The unsupervised term relies on a model-generated pseudo-label. To compute this one-hot label, we first compute the model’s class distribution on weakly-augmented versions of the images: \(q_i = p(y_i \vert \alpha(u_i))\). The pseudo-label is then given by: \(\hat{q}_i = \text{argmax}(q_i)\). The actual loss term is then standard cross-entropy using this pseudo-label as the ground truth vs. predictions on strongly-augmented versions of the images:
\[\frac{1}{\mu B} \sum_i 1\{\max(q_i) \ge \tau\} H(\hat{q}_i, p(y_i \vert A(u_i)))\]where \(\mu \in \mathbb{N}\) (typically \(\mu > 1\)), and \(\tau\) denotes the threshold above which we will retain the generated pseudo-label.
The full final loss function is then given by \(l_s + \lambda_u l_u\), where \(\lambda_u \in \mathbb{R}\) is a parameter that controls the weight given to the unlabelled loss term.
Results
The key results from the paper can be seen in the above picture.

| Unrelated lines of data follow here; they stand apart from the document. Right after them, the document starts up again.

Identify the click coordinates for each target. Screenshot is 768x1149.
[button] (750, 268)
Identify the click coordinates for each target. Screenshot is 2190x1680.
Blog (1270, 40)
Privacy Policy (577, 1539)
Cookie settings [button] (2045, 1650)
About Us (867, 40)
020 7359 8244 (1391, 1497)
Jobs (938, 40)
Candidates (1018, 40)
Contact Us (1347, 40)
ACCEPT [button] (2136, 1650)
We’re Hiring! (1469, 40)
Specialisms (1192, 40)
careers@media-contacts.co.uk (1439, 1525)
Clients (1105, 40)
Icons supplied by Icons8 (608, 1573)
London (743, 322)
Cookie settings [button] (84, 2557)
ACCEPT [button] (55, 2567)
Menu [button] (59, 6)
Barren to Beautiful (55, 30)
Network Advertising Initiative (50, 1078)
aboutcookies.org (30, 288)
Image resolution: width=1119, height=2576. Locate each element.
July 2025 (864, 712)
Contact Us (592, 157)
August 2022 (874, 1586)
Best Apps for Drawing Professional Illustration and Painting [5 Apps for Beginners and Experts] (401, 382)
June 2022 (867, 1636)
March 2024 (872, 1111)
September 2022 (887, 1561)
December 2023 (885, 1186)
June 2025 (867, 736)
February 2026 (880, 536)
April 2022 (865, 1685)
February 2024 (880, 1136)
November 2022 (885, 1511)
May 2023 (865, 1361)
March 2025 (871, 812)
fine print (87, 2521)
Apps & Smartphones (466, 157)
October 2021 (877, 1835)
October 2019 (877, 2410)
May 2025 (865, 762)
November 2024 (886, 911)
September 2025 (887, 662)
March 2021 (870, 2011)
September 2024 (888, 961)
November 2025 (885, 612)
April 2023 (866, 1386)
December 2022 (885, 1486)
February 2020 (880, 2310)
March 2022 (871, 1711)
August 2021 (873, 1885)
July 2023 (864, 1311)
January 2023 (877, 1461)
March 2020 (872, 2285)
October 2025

It is also interesting to note that FixMatch manages to achieve \(78\)% accuracy on CIFAR-10 with only 1 image per class.
Important Considerations
The paper notes that careful attention has to be given to various factors of the deep learning pipeline in label-sparse settings such as SSL. In particular, SSL methods are disproportionately affected by factors such as optimiser choice, learning rate schedule, and regularisation. The recommendations from the paper include using vanilla SGD with momentum instead of Adam, weight decay regularisation (parameter norm penalties), and a specific cosine-based learning rate schedule.